Monday, August 19, 2019

Whitesbog 8/19--American Avocet, Black Tern

American Avocet
For the last 3 weeks, ever since I got back from out west, I have gone to Whitesbog almost every day. There have been some interesting birds there, but when your continuing "rarities" are 3 immature Little Blue Herons, you get a little anxious for something else. Today, because I had a doctor's appointment in Manahawkin, I went down to Tuckerton instead (where I picked up a Pectoral Sandpiper for the county).

But, as I predicted on Saturday, when I was birding there with Jim S, the day I don't go there will be the day the cool birds show up. It was late this afternoon; a thunderstorm had just passed through in a few minutes; my phone jingled and there was a text from Jim-- Sandra had an American Avocet at Whitesbog. We've fantasized about one of these birds showing up there. We've heard from our friend who is a Whitesbog stalwart that he's seen one in the past, but he doesn't report birds, so this is officially the first avocet in Burlco.

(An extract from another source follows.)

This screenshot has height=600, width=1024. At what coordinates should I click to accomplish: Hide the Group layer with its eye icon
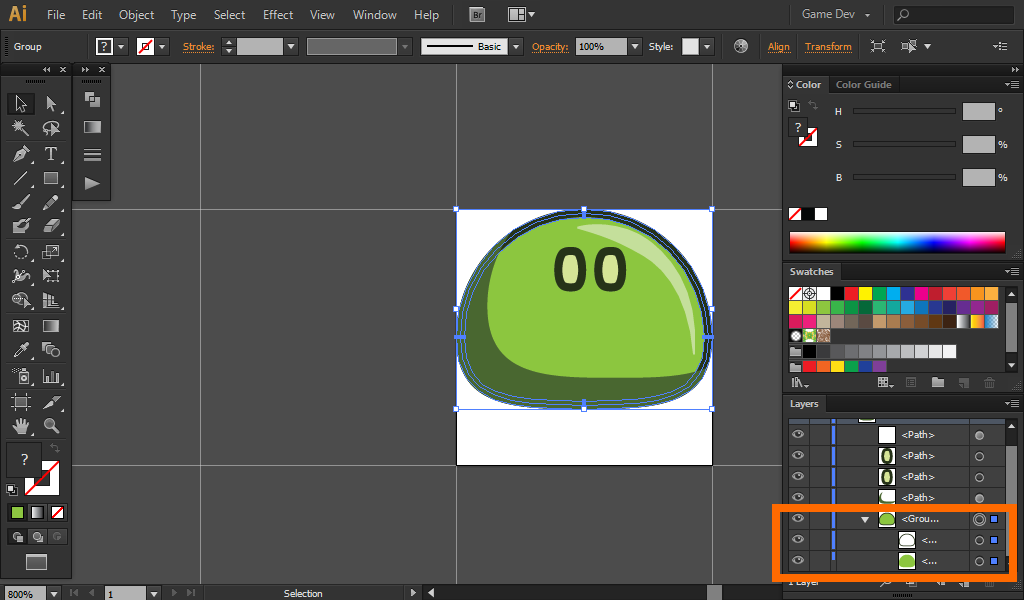tap(798, 519)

I was out the door in 3 minutes. When I hit Route 70 another thunderstorm started and the rain was ferocious the entire 10 miles to Whitesbog. I didn't care. I was willing to be drenched for a Whitesbog avocet.  The storm began to slacken as I turned onto the bogs. Sandra was at the cross dike between the two drawn down bogs and there, about halfway out was the avocet. I stood in the drizzle and admired it and took the distant shot above, which was lucky, because right after that photo, my old camera upped and died, the zoom function completely burned out. But I had the avocet. Neither the fact that I had just seen 10,000 avocets in Utah, nor that it wasn't a year bird did anything to diminish my happiness. Whitesbog just enough off the main birding routes so that it feels like an open secret and while it attracts a good number of rarities, they mostly, for some reason, don't linger, so you have to be quick.

Sandra had put out an alert on Jersey Shore Birds so Mike saw it and texted me, assuming I was on my way. I replied that I already had the bird and encouraged him to come have a look-see since the bird appeared to be very comfortable in the puddle, not spooked by passing cars, trucks, dog walkers or dog joggers. Jim was also due soon. 

Sandra left, Mike arrived and it was a drive up bird for him. The biggest problem we all seemed to have was seeing through our fogged up binoculars--the storm had dropped the temperature about 20 degrees, but the humidity was still palpable.

Black Tern (digiscope)
Jim got there a few minutes later. The bird hadn't moved and he got his 2nd county lifer of the day (he had found a Whimbrel on the Delaware earlier). The three of us were scanning the bog, looking at the avocet. Every once in a while Jim would mention that there was something flapping around in the background, but I thought it was just the Laughing Gull that has been in that bog since the weekend.

But then I saw something flying over the bog that wasn't a shorebird. I pointed it out to Mike and I knew it was a tern, but I thought it was the first of the Gull-billed Terns that annually visit the bogs. When we got Jim on it he and Mike came to the simultaneous conclusion that it was the much more interesting Black Tern we were following as it flapped and glided over the bog and then back over to Union Pond. Another example of the Patagonia Picnic Table Effect. Last year, at just about this time, I had a BlackTern on Union Pond, so perhaps they'll also become an annual visitor (though it is getting late for the Gull-billed Terns this year). So those two birds, along with the continuing Little Blues and a Snowy Egret which is new for the year at Whitesbog, made for some great, unexpected birding, late in the day. And I'll be back there tomorrow morning, hoping for more.